*** Data shown Section Begins ***
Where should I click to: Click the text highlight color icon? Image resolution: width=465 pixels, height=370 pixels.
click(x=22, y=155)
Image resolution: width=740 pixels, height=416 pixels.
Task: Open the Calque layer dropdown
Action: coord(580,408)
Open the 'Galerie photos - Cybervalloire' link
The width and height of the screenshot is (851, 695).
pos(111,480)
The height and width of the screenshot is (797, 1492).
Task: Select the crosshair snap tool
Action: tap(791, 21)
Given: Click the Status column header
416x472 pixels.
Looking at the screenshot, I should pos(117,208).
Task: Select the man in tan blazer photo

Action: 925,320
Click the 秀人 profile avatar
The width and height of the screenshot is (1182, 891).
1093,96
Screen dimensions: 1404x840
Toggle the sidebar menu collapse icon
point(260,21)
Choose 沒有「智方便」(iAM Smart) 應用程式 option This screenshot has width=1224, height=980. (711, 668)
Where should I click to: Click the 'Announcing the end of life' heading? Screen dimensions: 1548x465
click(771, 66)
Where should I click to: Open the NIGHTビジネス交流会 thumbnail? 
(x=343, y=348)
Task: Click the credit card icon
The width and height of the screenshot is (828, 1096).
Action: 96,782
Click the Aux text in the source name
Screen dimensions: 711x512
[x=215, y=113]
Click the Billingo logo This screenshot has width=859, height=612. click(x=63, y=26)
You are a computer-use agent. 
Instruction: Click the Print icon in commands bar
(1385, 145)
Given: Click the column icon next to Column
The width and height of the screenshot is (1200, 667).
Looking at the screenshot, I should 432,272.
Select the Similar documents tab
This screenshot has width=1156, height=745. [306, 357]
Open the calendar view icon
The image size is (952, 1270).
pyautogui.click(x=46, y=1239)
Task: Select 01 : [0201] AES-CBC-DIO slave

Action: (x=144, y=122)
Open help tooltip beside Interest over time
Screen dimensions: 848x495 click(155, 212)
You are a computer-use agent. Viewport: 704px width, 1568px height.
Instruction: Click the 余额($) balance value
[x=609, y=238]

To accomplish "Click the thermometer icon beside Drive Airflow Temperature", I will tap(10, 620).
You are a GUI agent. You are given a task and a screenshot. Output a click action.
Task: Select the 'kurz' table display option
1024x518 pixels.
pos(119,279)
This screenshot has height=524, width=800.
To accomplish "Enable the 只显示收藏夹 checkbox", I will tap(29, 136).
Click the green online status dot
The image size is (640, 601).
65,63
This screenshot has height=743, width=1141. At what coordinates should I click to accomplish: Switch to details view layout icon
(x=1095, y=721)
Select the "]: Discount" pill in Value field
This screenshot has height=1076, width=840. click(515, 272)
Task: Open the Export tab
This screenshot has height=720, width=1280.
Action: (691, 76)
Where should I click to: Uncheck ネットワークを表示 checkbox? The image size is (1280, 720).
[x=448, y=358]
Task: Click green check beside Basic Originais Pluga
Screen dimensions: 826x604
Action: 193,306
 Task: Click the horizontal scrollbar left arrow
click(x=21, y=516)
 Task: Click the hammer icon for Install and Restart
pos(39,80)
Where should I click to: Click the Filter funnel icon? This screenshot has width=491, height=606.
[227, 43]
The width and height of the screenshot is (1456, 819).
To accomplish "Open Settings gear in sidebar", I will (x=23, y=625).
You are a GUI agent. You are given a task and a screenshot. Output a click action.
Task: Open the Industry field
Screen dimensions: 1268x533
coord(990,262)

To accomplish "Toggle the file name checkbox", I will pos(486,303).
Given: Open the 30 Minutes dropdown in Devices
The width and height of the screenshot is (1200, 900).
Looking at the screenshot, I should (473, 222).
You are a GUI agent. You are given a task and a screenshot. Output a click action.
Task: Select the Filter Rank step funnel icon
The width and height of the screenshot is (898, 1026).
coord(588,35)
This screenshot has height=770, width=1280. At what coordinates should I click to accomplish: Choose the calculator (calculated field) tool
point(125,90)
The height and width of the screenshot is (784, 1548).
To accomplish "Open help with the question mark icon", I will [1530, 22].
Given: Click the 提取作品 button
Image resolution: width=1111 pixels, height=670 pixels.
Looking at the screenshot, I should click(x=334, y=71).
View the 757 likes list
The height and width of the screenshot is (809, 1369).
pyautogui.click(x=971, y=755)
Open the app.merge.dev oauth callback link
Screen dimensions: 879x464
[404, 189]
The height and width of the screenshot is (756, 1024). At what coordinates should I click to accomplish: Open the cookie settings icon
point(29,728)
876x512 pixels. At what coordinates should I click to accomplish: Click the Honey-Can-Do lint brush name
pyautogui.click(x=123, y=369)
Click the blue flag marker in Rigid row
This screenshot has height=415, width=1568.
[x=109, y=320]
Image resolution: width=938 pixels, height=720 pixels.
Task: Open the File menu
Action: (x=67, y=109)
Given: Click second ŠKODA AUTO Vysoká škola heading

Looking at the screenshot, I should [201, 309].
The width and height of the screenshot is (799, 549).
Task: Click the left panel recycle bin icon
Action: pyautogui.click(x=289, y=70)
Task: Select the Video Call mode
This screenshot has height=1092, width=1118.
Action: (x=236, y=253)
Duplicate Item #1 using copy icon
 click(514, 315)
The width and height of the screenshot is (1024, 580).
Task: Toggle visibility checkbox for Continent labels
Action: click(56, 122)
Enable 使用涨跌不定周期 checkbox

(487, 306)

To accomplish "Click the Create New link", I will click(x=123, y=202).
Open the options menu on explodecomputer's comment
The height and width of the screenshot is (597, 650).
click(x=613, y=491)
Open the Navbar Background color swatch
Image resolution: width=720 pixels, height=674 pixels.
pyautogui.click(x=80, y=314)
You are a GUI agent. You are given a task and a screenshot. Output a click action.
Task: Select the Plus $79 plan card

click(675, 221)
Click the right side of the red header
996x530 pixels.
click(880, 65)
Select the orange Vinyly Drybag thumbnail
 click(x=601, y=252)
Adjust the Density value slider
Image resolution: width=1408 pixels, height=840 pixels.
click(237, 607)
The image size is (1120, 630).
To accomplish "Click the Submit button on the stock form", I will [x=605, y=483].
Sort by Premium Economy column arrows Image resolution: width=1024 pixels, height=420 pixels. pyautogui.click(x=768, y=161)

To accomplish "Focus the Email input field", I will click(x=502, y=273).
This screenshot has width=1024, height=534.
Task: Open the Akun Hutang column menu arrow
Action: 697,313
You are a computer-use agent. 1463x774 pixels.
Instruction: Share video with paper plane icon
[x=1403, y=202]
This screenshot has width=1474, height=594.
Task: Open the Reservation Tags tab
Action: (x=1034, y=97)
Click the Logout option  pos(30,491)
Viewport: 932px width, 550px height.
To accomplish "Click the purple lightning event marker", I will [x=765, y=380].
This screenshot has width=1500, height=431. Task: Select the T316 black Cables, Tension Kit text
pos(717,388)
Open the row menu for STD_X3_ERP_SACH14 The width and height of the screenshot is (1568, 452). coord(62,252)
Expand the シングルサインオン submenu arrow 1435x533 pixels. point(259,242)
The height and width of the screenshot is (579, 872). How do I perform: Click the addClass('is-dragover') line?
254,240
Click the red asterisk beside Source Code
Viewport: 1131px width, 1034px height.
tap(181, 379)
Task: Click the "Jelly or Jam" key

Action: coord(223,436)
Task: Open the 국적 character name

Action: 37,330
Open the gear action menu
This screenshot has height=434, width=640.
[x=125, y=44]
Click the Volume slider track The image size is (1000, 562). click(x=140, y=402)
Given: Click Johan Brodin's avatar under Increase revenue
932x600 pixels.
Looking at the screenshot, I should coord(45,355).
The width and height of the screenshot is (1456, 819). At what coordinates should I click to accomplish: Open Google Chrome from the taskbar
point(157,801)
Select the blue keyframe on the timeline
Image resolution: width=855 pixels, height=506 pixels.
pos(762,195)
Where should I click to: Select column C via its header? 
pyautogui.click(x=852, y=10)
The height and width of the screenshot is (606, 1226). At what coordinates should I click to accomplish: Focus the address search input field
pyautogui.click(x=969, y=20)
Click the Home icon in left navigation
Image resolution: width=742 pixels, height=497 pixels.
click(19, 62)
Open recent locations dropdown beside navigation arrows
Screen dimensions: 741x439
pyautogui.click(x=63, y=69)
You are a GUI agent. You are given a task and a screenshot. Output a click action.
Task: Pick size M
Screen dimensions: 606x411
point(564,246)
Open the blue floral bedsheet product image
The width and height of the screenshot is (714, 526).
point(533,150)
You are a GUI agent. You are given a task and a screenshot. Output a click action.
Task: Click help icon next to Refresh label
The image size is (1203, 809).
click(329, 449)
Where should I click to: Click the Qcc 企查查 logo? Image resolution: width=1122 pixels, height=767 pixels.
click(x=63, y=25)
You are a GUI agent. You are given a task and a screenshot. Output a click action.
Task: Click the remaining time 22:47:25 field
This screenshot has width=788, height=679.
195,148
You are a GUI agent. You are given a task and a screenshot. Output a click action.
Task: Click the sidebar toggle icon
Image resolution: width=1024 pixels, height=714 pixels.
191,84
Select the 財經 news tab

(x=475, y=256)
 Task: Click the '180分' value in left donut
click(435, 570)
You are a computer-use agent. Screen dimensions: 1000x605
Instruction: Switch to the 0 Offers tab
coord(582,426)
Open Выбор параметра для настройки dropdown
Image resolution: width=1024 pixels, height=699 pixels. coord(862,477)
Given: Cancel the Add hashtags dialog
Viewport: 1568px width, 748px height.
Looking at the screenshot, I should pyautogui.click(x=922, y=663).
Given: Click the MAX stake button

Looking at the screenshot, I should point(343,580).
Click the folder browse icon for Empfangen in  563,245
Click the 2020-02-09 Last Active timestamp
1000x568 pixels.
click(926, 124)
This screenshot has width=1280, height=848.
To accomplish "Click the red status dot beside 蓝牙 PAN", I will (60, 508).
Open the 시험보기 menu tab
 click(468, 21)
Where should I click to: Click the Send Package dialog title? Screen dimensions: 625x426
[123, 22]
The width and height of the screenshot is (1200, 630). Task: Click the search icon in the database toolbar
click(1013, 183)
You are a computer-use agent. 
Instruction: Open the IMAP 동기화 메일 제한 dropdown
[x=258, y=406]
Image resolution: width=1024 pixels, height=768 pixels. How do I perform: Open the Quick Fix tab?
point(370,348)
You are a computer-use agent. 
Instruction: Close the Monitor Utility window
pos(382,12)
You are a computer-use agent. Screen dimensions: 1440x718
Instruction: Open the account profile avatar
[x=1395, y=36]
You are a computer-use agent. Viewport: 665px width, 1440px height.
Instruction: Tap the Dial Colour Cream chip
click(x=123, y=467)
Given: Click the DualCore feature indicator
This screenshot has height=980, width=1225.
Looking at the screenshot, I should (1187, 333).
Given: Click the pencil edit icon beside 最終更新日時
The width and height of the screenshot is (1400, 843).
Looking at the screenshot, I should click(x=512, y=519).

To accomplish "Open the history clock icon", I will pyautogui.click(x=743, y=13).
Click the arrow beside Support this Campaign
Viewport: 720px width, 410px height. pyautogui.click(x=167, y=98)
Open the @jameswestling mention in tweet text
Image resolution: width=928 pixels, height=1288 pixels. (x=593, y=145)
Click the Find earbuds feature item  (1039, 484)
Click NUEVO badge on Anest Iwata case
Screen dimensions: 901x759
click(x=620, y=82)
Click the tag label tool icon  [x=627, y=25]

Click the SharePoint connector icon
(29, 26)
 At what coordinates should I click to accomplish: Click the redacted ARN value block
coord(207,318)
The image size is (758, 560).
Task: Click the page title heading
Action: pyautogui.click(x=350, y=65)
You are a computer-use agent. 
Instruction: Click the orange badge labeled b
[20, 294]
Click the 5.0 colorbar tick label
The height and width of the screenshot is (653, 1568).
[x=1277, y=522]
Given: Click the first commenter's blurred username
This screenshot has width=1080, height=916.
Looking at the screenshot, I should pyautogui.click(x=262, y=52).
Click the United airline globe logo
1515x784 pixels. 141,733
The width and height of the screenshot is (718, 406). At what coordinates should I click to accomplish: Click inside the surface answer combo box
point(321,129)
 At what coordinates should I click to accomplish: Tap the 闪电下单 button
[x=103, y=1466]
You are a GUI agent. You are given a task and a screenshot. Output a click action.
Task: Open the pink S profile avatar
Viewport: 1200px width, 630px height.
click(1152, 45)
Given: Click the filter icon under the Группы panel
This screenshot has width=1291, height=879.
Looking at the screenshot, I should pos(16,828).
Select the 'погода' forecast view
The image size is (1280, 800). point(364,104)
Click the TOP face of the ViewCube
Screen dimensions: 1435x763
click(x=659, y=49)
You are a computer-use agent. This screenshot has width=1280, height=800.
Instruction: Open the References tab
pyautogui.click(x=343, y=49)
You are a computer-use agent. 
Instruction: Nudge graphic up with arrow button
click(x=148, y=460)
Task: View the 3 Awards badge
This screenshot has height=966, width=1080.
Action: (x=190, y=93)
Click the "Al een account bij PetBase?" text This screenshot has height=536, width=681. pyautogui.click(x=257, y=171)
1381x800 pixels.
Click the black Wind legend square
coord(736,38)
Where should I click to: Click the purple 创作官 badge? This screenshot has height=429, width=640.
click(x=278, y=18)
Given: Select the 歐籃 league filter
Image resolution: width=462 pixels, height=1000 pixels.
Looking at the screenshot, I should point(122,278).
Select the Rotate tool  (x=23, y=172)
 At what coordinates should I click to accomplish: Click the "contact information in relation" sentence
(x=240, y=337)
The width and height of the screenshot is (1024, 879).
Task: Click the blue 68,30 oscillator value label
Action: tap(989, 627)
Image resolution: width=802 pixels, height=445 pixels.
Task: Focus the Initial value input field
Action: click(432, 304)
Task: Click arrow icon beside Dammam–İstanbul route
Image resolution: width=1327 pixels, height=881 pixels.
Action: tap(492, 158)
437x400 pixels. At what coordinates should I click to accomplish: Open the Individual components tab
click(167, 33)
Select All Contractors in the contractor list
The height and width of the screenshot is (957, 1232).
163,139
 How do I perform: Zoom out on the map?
*** Data shown Section Ends ***
● **Directions**:
Your answer must be the data above, copied exactly from its first line through the line containing "Given: Click the Status column header", and nothing more.

● **Answer section**:
Where should I click to: Click the text highlight color icon? Image resolution: width=465 pixels, height=370 pixels.
click(x=22, y=155)
Image resolution: width=740 pixels, height=416 pixels.
Task: Open the Calque layer dropdown
Action: coord(580,408)
Open the 'Galerie photos - Cybervalloire' link
The width and height of the screenshot is (851, 695).
pos(111,480)
The height and width of the screenshot is (797, 1492).
Task: Select the crosshair snap tool
Action: tap(791, 21)
Given: Click the Status column header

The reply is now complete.